======== Task inputs

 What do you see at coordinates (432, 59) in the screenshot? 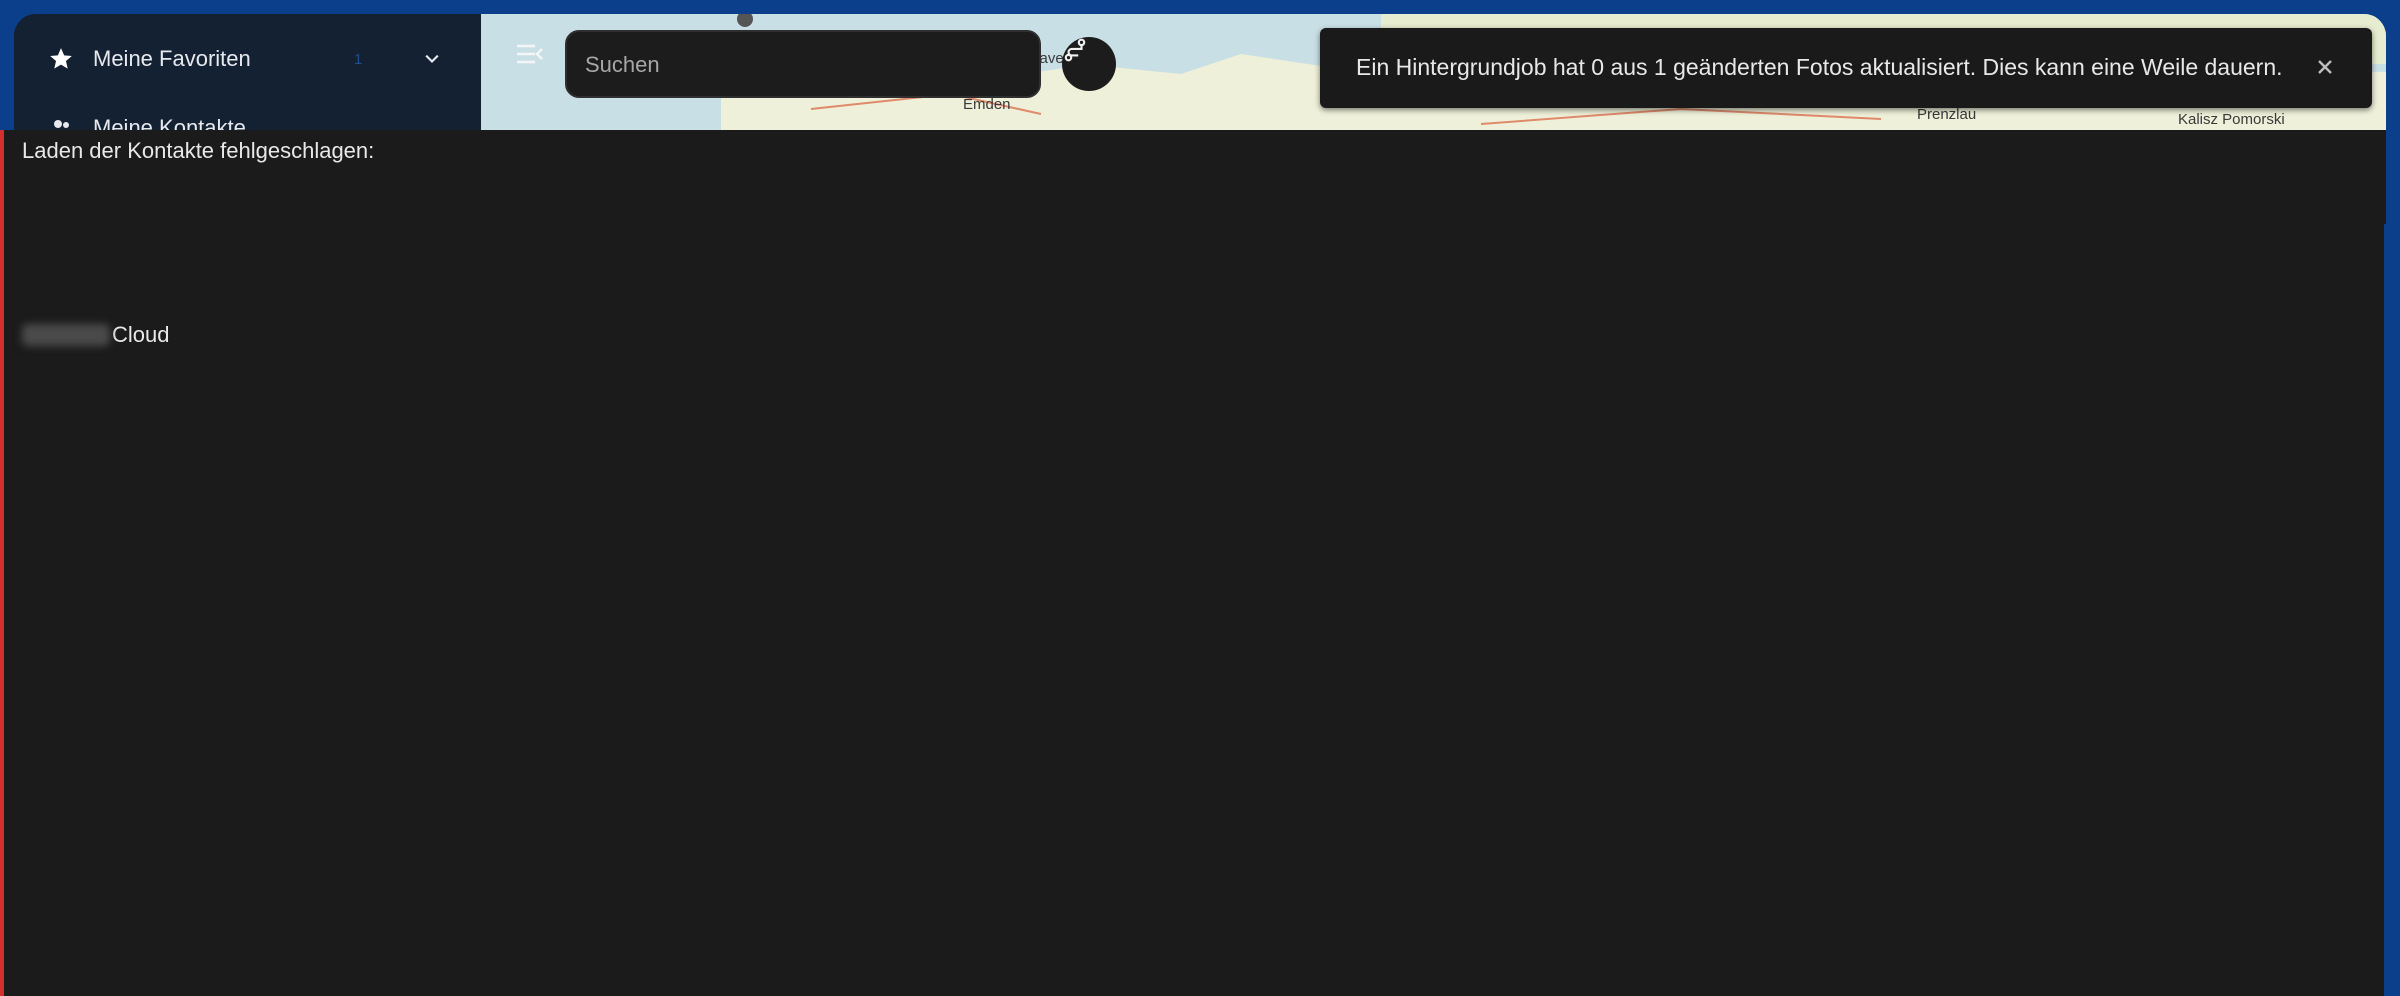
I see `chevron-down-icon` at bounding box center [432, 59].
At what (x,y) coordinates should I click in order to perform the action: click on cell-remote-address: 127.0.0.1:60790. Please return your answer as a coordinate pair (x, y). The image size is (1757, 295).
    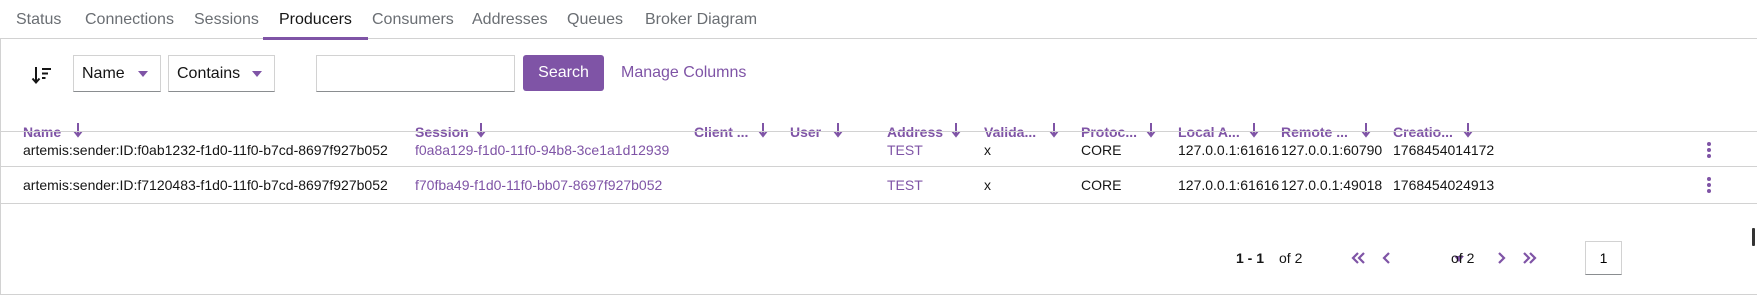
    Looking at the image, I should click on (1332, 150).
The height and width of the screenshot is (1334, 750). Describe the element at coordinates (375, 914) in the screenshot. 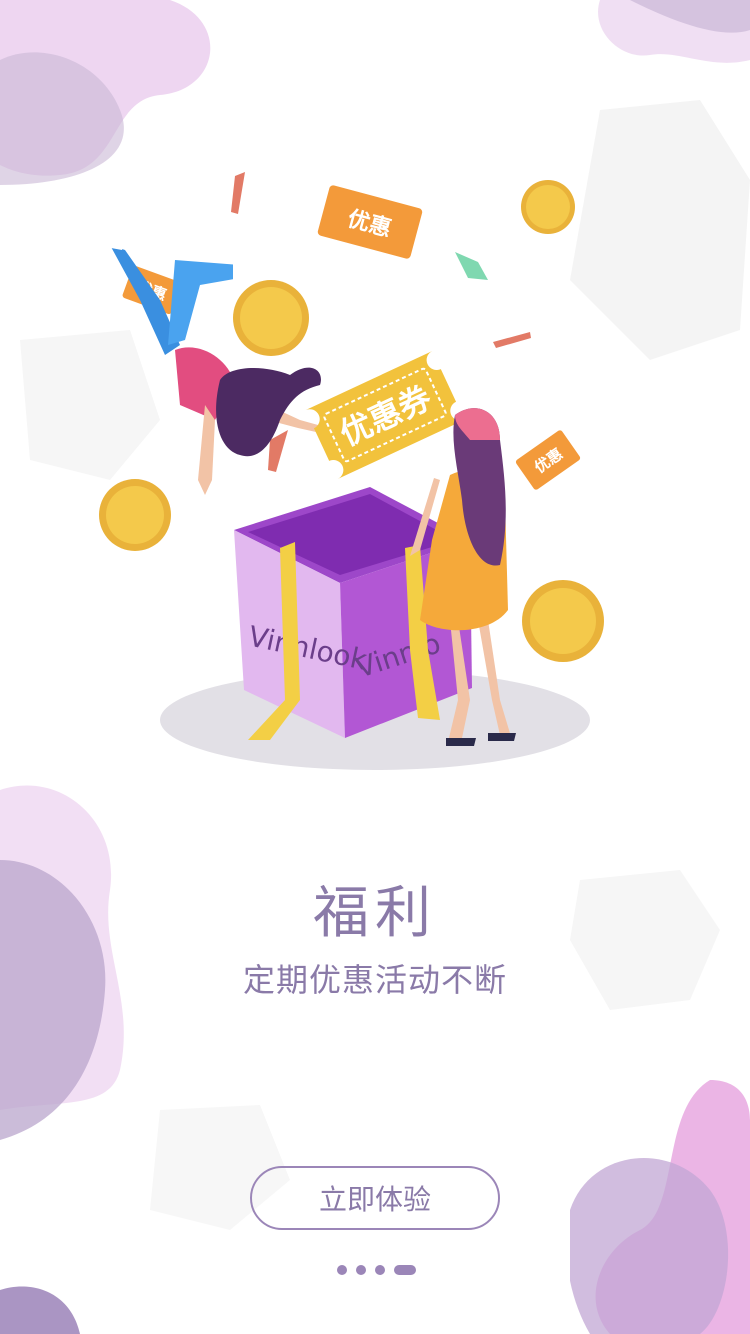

================
======== Task inputs

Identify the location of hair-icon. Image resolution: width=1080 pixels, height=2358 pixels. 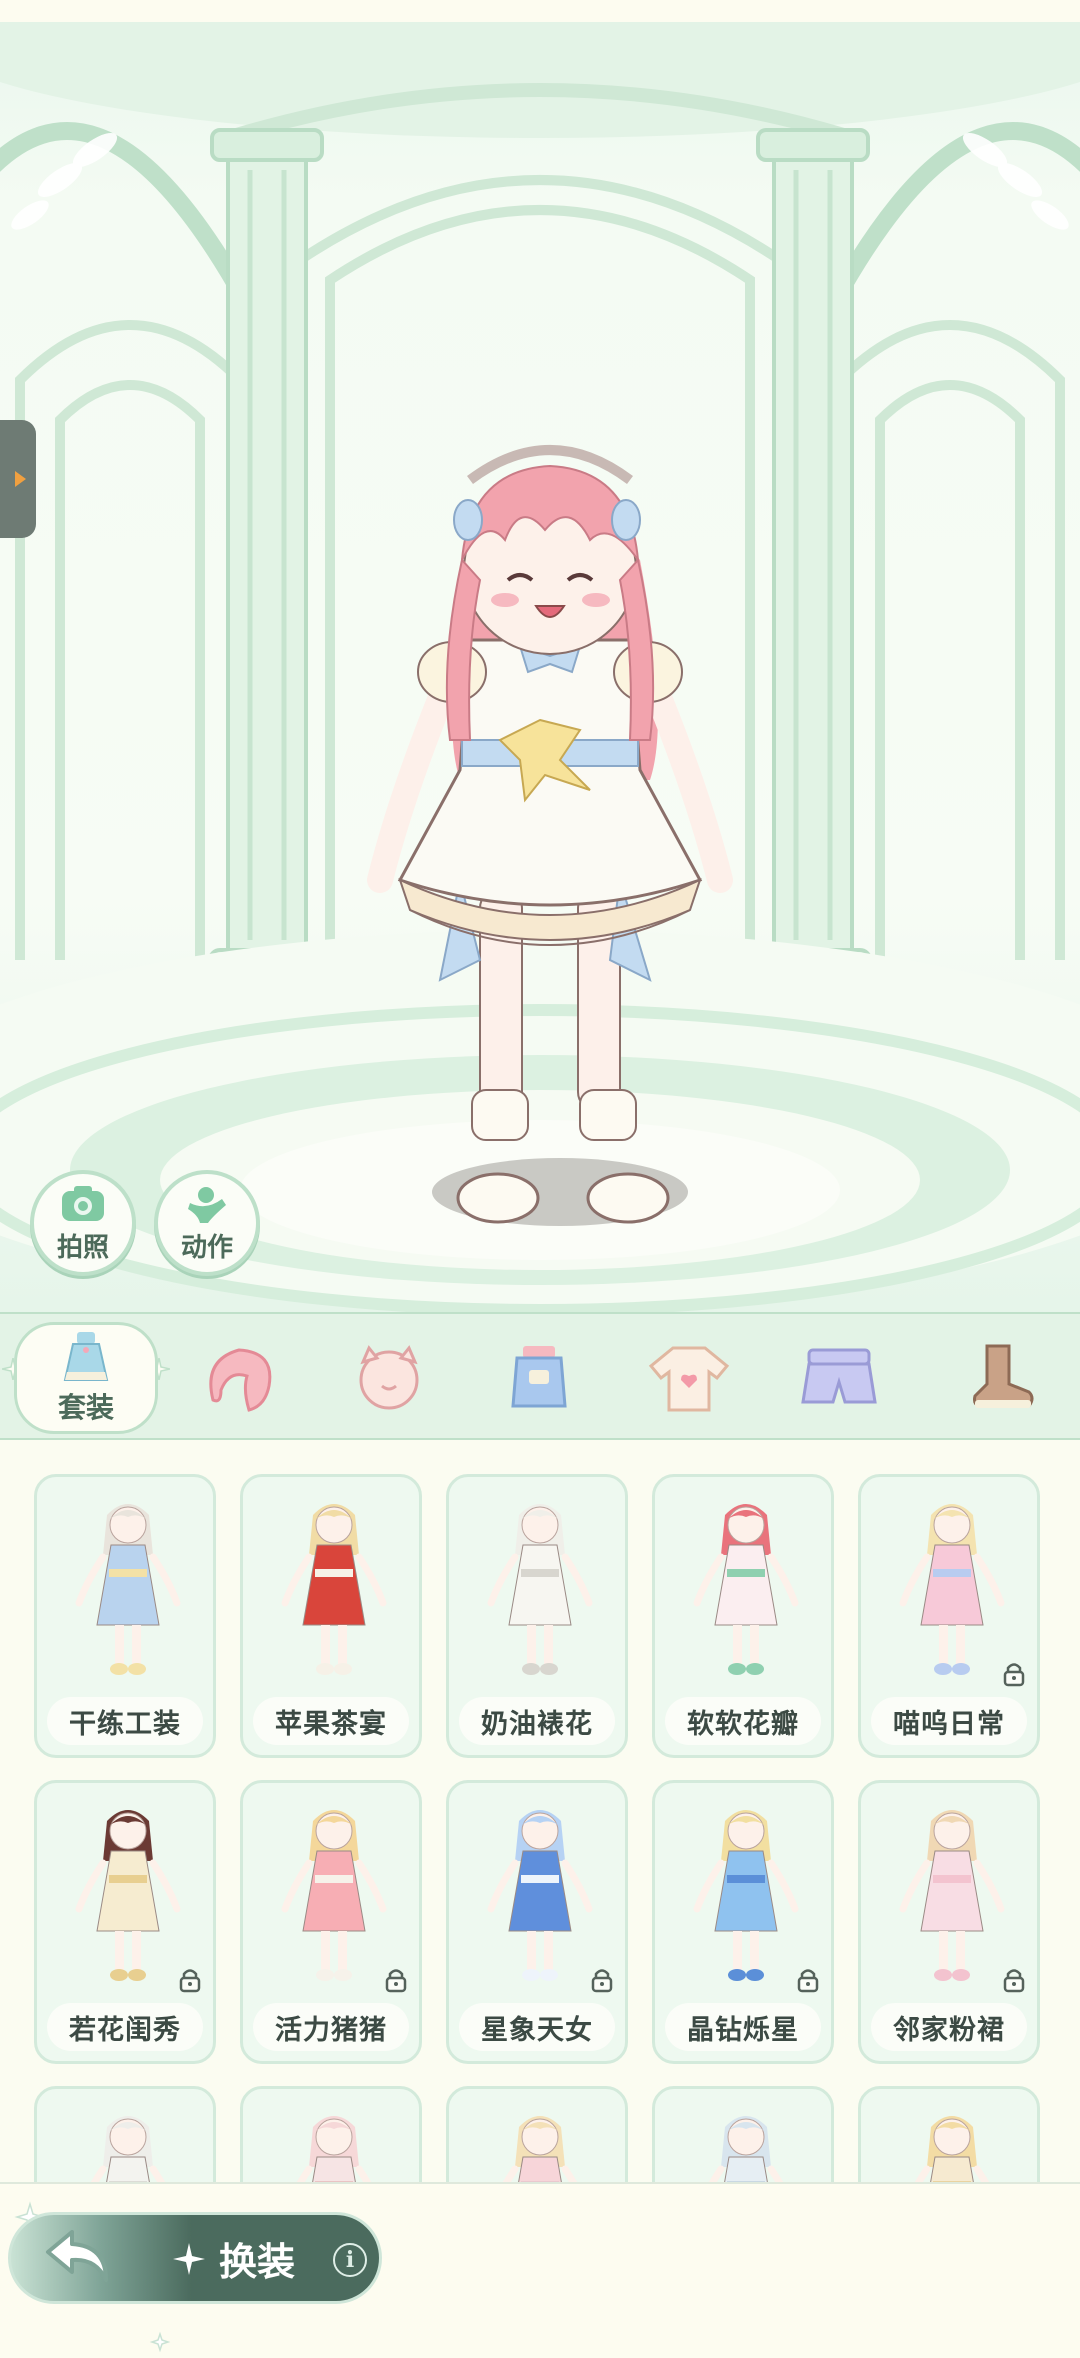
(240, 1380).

================
======== Task inputs

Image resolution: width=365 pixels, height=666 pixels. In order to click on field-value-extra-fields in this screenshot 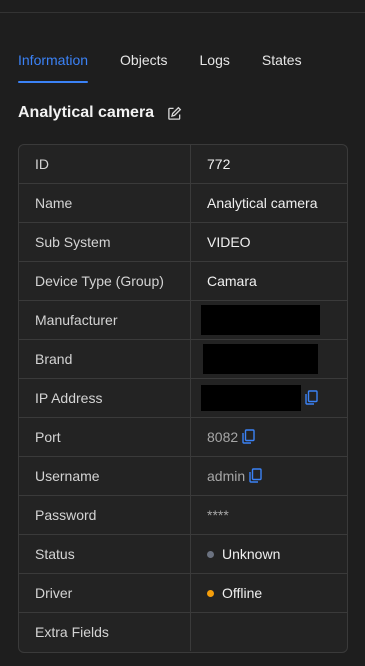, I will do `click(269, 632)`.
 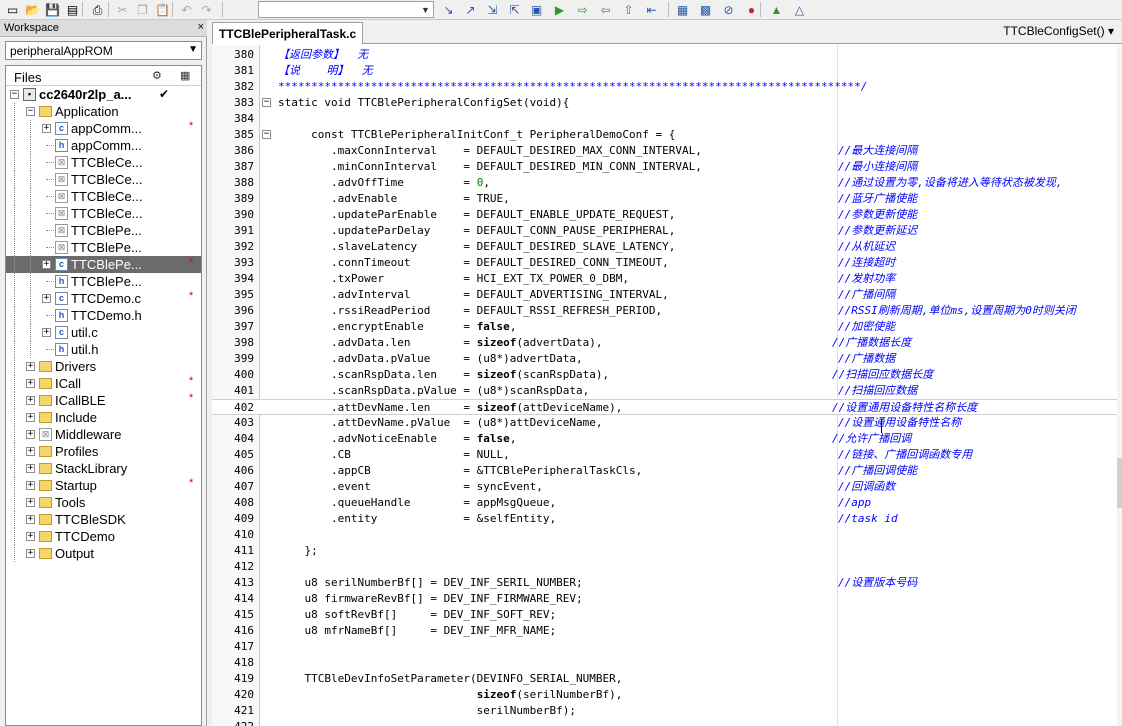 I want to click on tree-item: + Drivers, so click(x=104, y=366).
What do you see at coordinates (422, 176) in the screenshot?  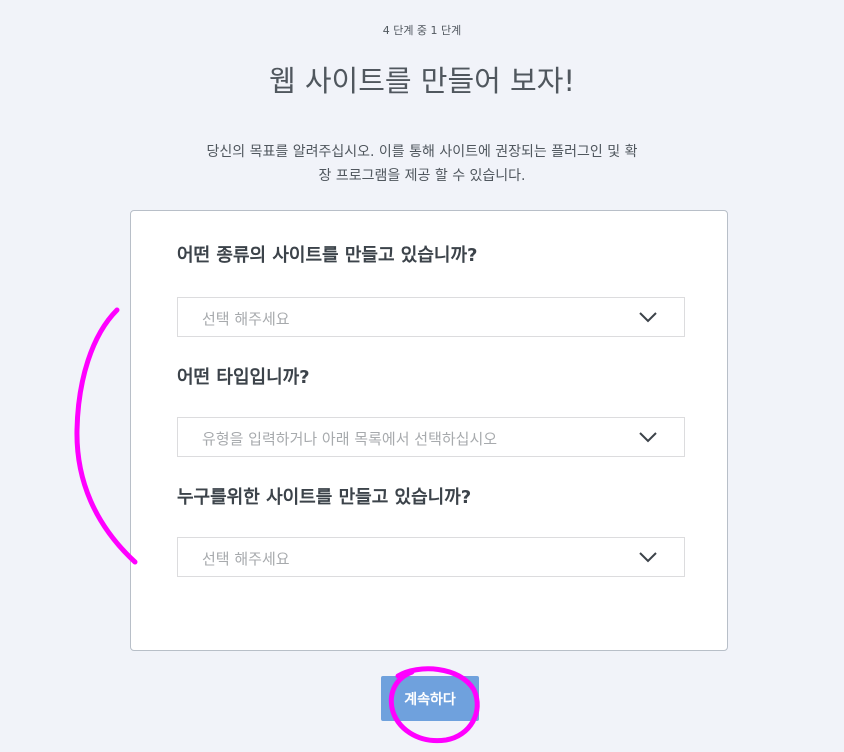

================

* _Description of the task_
Reproduce the items verbatim, beginning at the line that contains "I want to click" and ending after the line that contains "What do you see at coordinates (422, 176)", and omit the pictures.

* _Response to this task_
  I want to click on tree-item: + Drivers, so click(x=104, y=366).
What do you see at coordinates (422, 176) in the screenshot?  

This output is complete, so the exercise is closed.